Work required: Return, from the lines below, each one that includes the word "Comprar".

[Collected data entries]
=== Begin Enclosure ===
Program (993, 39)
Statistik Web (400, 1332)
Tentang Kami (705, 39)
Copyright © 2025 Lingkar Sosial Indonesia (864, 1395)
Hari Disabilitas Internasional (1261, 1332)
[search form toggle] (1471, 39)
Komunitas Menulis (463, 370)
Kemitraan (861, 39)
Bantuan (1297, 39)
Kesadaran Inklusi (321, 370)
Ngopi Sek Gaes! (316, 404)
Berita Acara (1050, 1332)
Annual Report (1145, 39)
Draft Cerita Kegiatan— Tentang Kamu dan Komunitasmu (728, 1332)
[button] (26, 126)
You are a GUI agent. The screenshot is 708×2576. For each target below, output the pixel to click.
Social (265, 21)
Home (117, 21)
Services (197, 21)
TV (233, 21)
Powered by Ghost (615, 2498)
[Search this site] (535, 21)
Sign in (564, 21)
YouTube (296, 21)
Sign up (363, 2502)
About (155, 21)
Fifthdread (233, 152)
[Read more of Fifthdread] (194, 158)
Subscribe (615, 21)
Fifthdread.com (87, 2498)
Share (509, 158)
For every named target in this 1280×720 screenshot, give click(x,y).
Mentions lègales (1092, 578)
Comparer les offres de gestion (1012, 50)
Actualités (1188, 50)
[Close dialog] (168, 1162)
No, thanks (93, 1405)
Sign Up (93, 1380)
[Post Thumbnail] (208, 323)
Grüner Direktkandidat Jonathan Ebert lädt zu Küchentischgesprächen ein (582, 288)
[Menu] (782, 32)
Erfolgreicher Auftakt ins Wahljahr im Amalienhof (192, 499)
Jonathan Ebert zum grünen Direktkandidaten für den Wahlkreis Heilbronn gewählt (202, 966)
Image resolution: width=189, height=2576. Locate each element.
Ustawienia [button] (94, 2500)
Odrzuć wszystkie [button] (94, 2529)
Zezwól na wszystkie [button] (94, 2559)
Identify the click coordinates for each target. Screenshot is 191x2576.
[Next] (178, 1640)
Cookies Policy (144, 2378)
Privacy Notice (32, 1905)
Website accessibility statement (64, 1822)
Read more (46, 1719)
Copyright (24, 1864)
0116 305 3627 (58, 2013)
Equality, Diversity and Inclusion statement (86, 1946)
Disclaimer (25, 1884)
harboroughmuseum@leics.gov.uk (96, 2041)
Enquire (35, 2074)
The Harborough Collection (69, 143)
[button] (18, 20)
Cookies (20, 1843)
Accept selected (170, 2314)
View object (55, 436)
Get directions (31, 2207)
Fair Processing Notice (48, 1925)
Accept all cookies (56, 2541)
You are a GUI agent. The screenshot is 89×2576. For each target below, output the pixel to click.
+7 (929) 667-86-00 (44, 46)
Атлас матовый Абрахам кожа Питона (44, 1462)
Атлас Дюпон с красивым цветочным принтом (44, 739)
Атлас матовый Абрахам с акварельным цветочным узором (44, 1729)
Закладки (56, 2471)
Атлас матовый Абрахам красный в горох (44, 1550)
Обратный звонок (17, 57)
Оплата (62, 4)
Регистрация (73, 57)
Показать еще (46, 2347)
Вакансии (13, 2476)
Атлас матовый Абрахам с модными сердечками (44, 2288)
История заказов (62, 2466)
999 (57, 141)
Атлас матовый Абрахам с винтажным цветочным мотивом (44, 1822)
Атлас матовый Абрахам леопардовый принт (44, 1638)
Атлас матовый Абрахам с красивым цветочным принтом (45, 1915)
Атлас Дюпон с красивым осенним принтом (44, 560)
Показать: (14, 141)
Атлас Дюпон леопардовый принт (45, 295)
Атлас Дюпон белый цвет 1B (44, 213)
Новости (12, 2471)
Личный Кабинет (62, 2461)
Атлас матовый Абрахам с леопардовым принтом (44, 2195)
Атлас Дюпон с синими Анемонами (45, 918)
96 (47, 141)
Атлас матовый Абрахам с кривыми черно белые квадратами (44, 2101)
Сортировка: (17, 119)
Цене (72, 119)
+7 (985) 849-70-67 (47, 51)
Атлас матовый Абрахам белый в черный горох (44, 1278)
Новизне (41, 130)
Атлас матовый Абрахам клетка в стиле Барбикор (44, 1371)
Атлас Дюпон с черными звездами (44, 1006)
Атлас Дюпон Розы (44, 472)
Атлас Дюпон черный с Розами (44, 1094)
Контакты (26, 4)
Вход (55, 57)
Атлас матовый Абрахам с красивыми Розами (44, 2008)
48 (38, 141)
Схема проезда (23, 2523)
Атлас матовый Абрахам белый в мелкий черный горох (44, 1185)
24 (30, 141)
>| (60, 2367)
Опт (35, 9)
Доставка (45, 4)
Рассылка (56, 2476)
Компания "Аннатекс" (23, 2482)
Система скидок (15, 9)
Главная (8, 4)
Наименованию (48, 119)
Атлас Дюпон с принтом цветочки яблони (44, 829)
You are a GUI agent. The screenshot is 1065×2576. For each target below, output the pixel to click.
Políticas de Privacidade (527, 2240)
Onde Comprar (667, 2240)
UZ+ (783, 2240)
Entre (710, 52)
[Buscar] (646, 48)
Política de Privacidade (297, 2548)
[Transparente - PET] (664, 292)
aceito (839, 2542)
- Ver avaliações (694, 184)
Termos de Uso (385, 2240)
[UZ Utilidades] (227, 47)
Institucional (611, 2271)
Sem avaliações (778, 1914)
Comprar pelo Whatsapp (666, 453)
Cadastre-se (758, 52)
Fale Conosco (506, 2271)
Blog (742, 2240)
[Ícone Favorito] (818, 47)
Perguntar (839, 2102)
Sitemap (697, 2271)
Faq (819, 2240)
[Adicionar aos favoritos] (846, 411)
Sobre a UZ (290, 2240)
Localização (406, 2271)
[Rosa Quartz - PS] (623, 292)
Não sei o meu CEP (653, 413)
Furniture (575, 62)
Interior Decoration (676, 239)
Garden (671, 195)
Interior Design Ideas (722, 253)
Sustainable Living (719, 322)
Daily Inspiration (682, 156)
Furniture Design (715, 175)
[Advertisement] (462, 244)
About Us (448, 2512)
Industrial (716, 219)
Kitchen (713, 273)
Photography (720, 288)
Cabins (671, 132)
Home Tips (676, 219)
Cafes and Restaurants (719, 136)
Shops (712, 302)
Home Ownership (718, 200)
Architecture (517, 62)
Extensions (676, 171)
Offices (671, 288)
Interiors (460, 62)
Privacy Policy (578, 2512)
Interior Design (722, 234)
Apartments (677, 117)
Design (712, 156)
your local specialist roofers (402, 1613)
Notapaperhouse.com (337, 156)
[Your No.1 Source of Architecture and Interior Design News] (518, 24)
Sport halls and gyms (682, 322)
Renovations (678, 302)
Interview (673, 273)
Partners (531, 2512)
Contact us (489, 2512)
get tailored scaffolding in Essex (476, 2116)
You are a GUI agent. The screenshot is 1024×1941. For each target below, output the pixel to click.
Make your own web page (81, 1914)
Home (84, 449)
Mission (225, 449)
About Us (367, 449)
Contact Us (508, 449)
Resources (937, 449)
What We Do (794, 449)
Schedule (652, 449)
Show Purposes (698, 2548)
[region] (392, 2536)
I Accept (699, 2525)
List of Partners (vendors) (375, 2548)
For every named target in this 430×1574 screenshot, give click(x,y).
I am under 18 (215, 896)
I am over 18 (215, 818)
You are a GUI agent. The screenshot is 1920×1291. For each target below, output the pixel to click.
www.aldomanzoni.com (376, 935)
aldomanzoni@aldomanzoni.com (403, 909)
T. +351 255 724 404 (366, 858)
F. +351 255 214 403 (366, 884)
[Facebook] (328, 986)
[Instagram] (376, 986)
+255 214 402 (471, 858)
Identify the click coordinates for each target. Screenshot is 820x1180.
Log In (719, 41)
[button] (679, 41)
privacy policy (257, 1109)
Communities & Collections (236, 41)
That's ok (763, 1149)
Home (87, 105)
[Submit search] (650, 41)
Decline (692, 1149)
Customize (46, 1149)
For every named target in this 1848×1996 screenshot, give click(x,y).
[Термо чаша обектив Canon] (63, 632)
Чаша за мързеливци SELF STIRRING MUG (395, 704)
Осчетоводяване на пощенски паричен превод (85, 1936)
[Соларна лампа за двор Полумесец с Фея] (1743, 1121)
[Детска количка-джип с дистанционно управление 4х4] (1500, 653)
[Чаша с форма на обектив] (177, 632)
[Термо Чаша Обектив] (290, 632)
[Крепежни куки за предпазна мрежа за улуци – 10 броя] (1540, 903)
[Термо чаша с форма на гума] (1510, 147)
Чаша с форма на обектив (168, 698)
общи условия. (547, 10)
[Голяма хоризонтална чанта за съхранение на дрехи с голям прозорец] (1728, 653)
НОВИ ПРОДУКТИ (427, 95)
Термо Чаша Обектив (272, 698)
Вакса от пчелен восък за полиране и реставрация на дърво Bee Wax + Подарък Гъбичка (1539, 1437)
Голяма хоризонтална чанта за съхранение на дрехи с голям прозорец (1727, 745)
=== End Enclosure ===
Finished task:
Onde Comprar (667, 2240)
Comprar pelo Whatsapp (666, 453)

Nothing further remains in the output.